Lines of the material that include the string "will" should be returned.

Content starts

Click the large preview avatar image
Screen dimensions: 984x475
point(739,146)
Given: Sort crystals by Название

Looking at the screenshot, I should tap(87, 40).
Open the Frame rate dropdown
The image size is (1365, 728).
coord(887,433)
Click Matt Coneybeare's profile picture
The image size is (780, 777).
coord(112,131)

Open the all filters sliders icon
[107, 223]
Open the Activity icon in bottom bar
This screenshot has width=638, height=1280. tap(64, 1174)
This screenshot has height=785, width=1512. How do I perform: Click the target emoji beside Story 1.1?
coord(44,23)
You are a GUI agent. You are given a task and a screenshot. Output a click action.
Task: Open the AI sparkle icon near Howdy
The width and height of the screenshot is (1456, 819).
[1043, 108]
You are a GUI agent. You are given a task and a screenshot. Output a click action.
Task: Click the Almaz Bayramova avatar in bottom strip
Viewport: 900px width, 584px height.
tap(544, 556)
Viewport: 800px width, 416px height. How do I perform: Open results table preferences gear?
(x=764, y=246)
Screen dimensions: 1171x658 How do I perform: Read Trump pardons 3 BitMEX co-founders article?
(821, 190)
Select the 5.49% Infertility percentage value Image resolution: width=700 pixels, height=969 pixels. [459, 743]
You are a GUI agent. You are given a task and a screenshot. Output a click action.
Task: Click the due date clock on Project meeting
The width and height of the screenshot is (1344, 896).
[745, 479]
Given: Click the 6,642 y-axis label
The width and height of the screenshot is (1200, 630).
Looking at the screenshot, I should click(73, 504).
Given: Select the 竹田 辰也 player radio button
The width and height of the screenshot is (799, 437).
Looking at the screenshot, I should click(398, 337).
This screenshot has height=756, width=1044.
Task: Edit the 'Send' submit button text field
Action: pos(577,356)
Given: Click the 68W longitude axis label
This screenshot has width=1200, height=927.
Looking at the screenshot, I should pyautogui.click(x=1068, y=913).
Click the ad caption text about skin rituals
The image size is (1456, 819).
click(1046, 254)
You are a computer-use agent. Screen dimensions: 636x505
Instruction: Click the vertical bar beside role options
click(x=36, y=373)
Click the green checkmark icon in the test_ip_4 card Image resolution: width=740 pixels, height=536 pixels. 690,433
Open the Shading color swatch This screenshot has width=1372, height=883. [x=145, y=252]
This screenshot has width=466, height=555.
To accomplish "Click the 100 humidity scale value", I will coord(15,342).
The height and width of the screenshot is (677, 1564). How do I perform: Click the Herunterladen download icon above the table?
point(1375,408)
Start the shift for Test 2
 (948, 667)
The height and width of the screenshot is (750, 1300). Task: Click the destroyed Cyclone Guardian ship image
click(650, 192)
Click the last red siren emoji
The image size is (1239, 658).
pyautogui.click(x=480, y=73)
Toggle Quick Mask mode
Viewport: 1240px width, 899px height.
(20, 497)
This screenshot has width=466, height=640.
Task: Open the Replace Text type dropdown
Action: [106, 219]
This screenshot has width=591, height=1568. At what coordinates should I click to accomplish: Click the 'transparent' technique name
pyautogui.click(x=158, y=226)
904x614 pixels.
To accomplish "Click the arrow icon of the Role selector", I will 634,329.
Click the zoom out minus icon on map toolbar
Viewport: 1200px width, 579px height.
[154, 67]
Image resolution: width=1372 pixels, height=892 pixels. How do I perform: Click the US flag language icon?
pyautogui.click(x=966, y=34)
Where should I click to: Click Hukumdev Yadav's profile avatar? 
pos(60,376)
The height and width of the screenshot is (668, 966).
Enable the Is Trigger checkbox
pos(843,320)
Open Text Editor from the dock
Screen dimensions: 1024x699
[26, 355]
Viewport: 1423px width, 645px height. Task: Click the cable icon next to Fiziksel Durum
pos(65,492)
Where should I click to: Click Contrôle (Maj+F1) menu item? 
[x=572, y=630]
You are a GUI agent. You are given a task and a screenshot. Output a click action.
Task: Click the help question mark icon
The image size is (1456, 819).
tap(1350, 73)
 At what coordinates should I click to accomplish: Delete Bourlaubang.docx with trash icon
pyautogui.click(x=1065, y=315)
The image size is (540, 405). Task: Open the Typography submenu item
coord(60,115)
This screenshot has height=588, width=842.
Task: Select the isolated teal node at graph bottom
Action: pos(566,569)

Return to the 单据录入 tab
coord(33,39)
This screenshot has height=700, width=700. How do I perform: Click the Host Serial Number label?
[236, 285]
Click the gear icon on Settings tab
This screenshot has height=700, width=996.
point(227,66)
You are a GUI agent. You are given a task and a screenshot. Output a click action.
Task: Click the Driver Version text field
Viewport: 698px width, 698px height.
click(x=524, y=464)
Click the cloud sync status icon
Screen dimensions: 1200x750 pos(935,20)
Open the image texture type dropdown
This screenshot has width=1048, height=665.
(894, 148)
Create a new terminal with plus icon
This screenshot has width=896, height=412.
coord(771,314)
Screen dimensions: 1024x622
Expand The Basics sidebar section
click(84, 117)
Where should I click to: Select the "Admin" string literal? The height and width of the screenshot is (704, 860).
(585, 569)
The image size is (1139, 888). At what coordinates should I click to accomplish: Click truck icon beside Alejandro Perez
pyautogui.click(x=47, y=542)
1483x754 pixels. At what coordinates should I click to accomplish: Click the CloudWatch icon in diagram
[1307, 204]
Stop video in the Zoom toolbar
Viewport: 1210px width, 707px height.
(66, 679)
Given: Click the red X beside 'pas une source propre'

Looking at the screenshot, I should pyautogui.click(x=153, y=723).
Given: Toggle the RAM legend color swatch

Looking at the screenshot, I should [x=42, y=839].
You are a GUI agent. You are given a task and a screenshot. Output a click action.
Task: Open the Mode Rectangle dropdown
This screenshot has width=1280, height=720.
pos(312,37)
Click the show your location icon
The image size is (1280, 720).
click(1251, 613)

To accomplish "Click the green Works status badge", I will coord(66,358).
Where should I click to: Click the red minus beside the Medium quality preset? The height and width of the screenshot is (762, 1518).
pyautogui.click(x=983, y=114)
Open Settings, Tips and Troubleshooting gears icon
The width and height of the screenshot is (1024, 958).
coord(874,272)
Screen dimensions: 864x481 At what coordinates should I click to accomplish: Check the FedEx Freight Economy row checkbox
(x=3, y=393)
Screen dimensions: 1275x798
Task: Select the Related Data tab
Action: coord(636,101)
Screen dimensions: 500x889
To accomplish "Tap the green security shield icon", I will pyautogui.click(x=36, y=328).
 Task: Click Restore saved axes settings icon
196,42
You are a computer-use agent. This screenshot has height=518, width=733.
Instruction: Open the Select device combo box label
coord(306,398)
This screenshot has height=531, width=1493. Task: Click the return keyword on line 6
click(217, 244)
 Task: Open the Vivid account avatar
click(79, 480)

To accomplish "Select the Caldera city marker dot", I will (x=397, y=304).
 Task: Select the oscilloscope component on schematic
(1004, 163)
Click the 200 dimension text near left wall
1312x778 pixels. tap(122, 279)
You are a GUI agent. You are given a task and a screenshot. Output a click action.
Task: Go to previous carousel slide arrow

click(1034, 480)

Content ends

YOUR SOLUTION |
To accomplish "Click the 100 humidity scale value", I will coord(15,342).
To accomplish "Click the arrow icon of the Role selector", I will 634,329.
To accomplish "Click the green Works status badge", I will coord(66,358).
To accomplish "Tap the green security shield icon", I will pyautogui.click(x=36, y=328).
To accomplish "Select the Caldera city marker dot", I will (x=397, y=304).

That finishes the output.